OK, I could have gotten a lot more attention by titling this post “3D Printing Bombs” but I did not want the FBI coming to the MAN office. With today’s amazing new technologies seeming to be absolutely like magic, I decided to try out one of the several new 3D companies that offer services online. The one I chose was Shapeways. In keeping with my recent project, the 1/4-scale Sopwith Camel, I wanted to make some scale aerial bombs to drop at fun fly and Dawn Patrol events. So, I started some research.
Here are some photos of Cooper Aerial Bombs found online.
The one below seems to be the accepted color of British bombs used in WW1. I like the color and markings.
In WW1, the British Air Service used what were called Cooper Aerial Bombs. These were available in several sizes from 25- to 200-pounds. So I chose the smaller 25 pounder. These were usually carried in racks placed under the aircraft and would support three or four bombs.
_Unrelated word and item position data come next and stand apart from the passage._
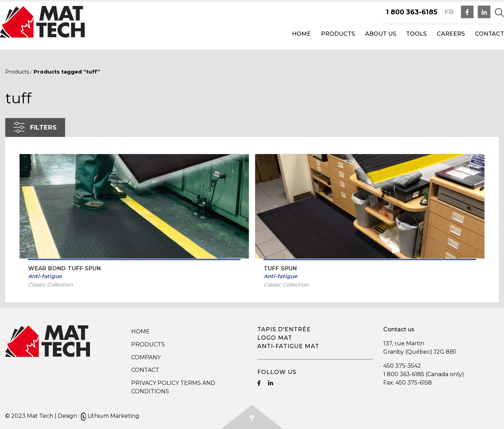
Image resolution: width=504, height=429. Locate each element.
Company (146, 357)
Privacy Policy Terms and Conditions (173, 387)
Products (338, 34)
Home (301, 34)
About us (380, 34)
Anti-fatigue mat (288, 346)
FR (449, 12)
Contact (489, 34)
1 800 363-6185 (412, 12)
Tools (416, 34)
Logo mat (275, 338)
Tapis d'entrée (284, 329)
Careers (451, 34)
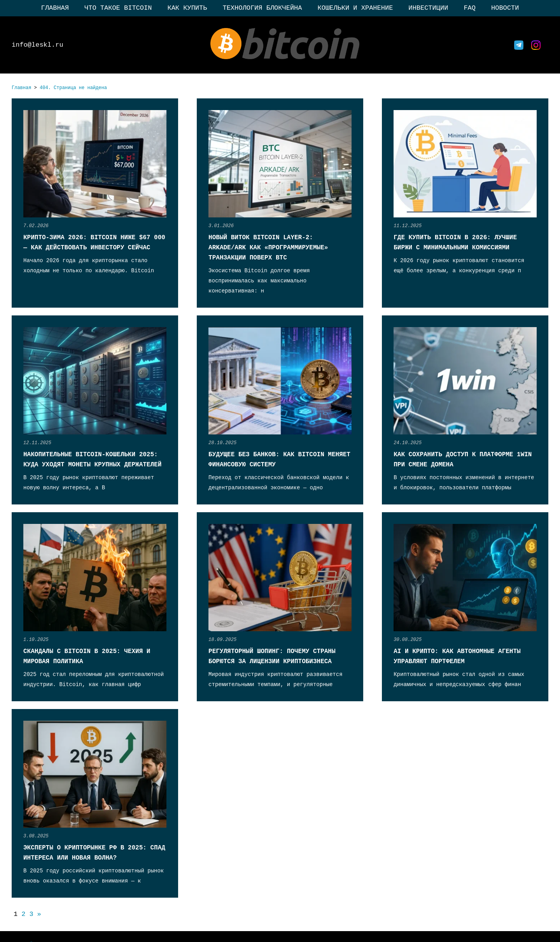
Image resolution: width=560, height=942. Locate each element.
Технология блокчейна (262, 8)
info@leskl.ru (37, 45)
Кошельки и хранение (355, 8)
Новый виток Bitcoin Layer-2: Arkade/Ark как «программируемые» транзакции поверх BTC (268, 248)
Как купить (187, 8)
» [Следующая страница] (39, 914)
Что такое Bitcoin (118, 8)
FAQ (469, 8)
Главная (55, 8)
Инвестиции (428, 8)
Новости (505, 8)
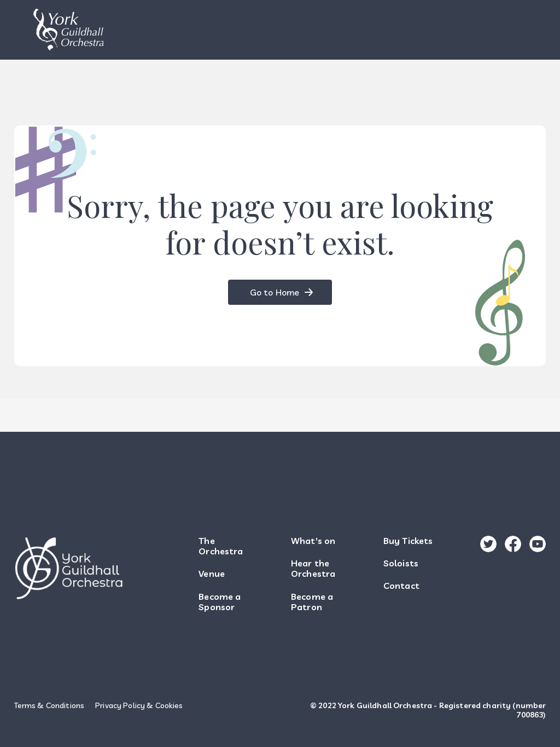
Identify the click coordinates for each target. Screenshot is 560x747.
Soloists (401, 563)
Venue (212, 574)
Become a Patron (312, 602)
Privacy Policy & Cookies (139, 705)
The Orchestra (220, 546)
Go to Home (275, 292)
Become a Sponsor (219, 602)
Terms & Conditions (49, 705)
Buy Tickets (408, 541)
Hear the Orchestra (313, 569)
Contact (401, 586)
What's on (313, 541)
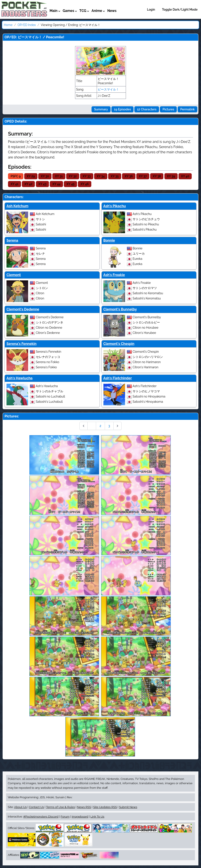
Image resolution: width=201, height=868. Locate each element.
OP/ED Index (27, 25)
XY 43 (42, 184)
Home (8, 25)
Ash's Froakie (114, 275)
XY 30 (45, 176)
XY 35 (115, 176)
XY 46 (85, 184)
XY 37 (143, 176)
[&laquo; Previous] (83, 426)
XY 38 (157, 176)
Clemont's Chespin (119, 344)
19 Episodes (123, 109)
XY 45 (70, 184)
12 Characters (147, 109)
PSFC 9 (15, 176)
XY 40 (185, 176)
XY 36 (129, 176)
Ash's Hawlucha (19, 378)
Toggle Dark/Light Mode (180, 9)
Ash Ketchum (17, 206)
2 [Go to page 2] (100, 426)
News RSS (84, 807)
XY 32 (72, 176)
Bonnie (109, 240)
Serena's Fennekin (22, 344)
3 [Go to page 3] (109, 426)
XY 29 (31, 176)
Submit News (128, 807)
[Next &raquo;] (118, 426)
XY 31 (59, 176)
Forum (65, 816)
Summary (101, 109)
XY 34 (101, 176)
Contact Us (36, 807)
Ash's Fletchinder (118, 378)
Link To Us (97, 816)
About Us (20, 807)
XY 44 (56, 184)
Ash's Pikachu (114, 206)
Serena (12, 240)
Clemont (13, 275)
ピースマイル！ (108, 89)
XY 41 (14, 184)
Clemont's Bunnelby (120, 309)
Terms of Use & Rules (60, 807)
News (112, 11)
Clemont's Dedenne (23, 309)
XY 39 (171, 176)
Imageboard (80, 816)
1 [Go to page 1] (92, 426)
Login (151, 9)
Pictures (168, 109)
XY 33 (87, 176)
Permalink (187, 109)
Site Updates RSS (105, 807)
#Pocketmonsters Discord (41, 816)
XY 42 (28, 184)
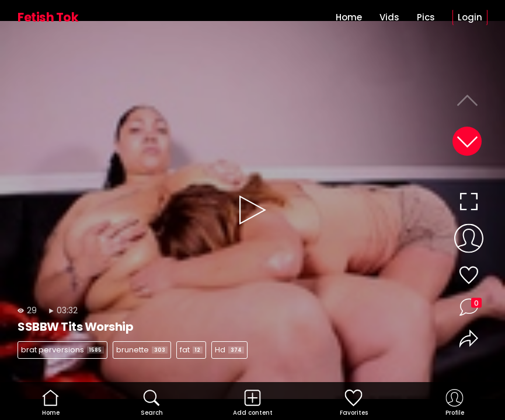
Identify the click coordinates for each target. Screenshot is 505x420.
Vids (389, 17)
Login (470, 17)
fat (191, 349)
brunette (142, 349)
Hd (229, 349)
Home (349, 17)
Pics (426, 17)
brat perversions (62, 349)
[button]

So, the first thing I looked for was a sketch or drawing. Here below is what I found.
Here is the sketch of the 25 pounder I used as the starting point for my Camel. Notice it has a length shown as being 24 to 41 inches. At least that’s what I think “24-41″ H” means…
The next step was to draw it in a CAD format as shown below.
So I made it 6 inches long, 1/4 of 24 inches.
The next step was to send my 2D drawing to my good friend Stephen Philbrick, who just so happens to be a wiz at 3D modeling. He also happens to work for Solidworks! Below is what he sent me back.
We went back and forth in size and detail and we came up with a final rendering that looks something like this shown below.
One thing we did modify was the positioning of the fins relative to the holding bracket. We rotated the bracket’s position 45 degrees so it fell between two fins making it able to be attached to the model much closer to the release mechanism.
The 3D CAD file was then uploaded to the Shapeways website and an order was made. Above is the proof of the bomb casing Shapeways generated.
Here below is the proof of the Nose cone and arming propeller.
The is a choice or materials your part can be printed in and we chose “Hard and slightly flexible” Nylon material. After about 10 days, here below is what we received in the mail.
A close up look shows the surface is exactly what we ordered and it comes in a fine “matt” surface, much like the look of cast metal used in mechanized tank turrets and… well WW1 aerial bombs.
The process used to produce Shapeways’ parts uses special powered that is hardened layer by layer with a laser. After every pass or the laser a new coating of powered is deposited on top of the previous layer and it is hardened with the laser again. The process repeats over and over until the final part has been formed.
Here is a close up of the attachment bracket and the nose cone arming propeller.
Below, the propeller in place on the nose cone.
Below are the slots molded into the final bomb casing. I will saw through the slots and install the fins which will be laser cut from 0.030-inch G10 fiberglass sheeting.
Technology is like magic to Scale RC Modelers.
Stay tuned! I will let you know how the material is to work with, how it glues and how it accept paint! For more information on Shapeways go to: www.shapeways.com
Until then, Bombs Away!
If you look closely at the first picture, the attachment bracket is between the fins. Therefore you are still scale. 🙂
That’s a set of parts I would absolutely cast in resin using the printed parts as masters. Slosh molding the body and nose as one piece would keep the weight, and amount of work, to a minimum, though a separate nose would leave the body open to fill with baby powder.
I think this quote from Arthur C. Clarke accurately describes the things happening with 3d printing: “Any sufficiently advanced technology is indistinguishable from magic.”